* QUESTIONS SUR L'EXTRAIT:
1. Selon l'extrait, quel traité a fait passer des personnes de culture hongroise sous citoyenneté slovaque ou roumaine ?
2. Relevez tous les noms de pays ou d'anciens pays cités dans l'extrait, titre compris.
3. Recopiez le passage de l'extrait qui commence par « Je profite du » et se termine par « ou dans l’ex-URSS. », en remplaçant « Europe centrale » par « Europe de l'Est ».

* EXTRAIT:

::::::

Slovaquie-Hongrie

Je profite du message de Sandrine pour souligner que notre notion de « Français de l’étranger » n’a rien à voir avec celle que certains pays d’Europe centrale ont vis à vis de leur diaspora dont une partie ne s’est pas déplacée, mais a vu les frontières de leur pays leur « passer au dessus de la tête » à l’occasion d’un redécoupage de frontière en particuliers lors de la fin de la première guerre mondiale ou lors de la fin de la seconde guerre mondiale. Des situations de ce genre se retrouvent aussi dans l’ex-Yougoslavie ou dans l’ex-URSS. 

Ainsi par exemple des personnes de culture Hongroise se sont retrouvées, par la grâce du traité de Trianon, de citoyenneté slovaque, roumaine… Mais restant d’abord attaché au pays de leur culture, plutôt qu’à leur pays de résidence. L’un des débats actuels est la portée politique qu’aurait une systématisation de la reconnaissance de la nationalité du « pays d’origine » par le pays d’origine, ce qui conduirait la minorité de tel ou tel pays à disposer formellement d’une double nationalité. Avec quelques conséquences politiques compliquées, lorsque ces minorités nationales sont majoritaires dans telle ou telle commune… 

On peut aussi indiquer que dans la plupart des cas, ces minorités ont officiellement la citoyenneté de leur pays de résidence, mais ne se considèrent pas tout à fait comme faisant partie de la nation dont ils ont la citoyenneté. Ils constituent souvent dans leur pays de résidence une représentation politique spécifique qui a tendance à monnayer son soutien aux gouvernements dont les coalitions sont fragiles. Ceci apporte à ces minorités un certains nombre d’avantages, dont le reste de la population est jaloux, ce qui conduit en retour à certaines réaction extrémistes et nationalistes.

::::::

* LISTING FOURNI:
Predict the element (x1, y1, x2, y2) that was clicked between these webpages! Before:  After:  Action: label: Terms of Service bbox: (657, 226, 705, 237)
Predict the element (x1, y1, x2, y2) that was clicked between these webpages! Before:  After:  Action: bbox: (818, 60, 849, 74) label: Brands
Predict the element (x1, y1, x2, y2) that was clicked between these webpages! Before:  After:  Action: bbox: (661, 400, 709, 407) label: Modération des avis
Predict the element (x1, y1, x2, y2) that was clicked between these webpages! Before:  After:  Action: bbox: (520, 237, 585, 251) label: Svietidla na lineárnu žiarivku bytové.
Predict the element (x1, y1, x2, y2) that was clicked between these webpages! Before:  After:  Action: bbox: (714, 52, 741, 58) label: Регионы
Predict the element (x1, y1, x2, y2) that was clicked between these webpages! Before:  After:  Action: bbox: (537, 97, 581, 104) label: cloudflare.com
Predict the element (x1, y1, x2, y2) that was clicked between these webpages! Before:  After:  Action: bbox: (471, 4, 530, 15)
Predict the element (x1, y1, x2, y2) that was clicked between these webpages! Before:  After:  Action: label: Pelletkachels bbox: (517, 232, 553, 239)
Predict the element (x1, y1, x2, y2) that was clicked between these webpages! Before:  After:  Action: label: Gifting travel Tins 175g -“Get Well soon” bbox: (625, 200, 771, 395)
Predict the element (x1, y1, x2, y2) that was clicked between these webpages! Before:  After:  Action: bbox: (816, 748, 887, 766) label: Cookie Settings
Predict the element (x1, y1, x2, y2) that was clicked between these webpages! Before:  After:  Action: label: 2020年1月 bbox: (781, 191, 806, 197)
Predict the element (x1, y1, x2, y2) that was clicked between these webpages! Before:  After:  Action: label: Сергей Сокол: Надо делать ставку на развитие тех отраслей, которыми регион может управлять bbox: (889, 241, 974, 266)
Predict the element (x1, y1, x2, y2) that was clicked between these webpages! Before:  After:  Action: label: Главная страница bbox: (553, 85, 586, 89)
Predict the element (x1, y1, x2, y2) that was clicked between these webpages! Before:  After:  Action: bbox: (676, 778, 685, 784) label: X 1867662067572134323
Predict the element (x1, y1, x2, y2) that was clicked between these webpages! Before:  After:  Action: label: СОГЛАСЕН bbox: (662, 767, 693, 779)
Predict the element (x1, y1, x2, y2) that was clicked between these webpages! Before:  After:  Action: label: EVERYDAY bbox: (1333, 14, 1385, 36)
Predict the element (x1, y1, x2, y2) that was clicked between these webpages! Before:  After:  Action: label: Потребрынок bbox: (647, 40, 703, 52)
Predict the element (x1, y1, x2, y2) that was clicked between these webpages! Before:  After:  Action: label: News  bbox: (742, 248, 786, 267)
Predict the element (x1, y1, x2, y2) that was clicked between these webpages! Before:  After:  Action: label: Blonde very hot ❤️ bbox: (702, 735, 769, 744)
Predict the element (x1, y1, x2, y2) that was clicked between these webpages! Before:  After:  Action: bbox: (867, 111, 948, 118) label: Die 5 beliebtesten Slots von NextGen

::::::

* RÉPONSES DANS L'ORDRE:
1. Le traité de Trianon.

2. Slovaquie, Hongrie, ex-Yougoslavie, ex-URSS

3.
Je profite du message de Sandrine pour souligner que notre notion de « Français de l’étranger » n’a rien à voir avec celle que certains pays d’Europe de l'Est ont vis à vis de leur diaspora dont une partie ne s’est pas déplacée, mais a vu les frontières de leur pays leur « passer au dessus de la tête » à l’occasion d’un redécoupage de frontière en particuliers lors de la fin de la première guerre mondiale ou lors de la fin de la seconde guerre mondiale. Des situations de ce genre se retrouvent aussi dans l’ex-Yougoslavie ou dans l’ex-URSS.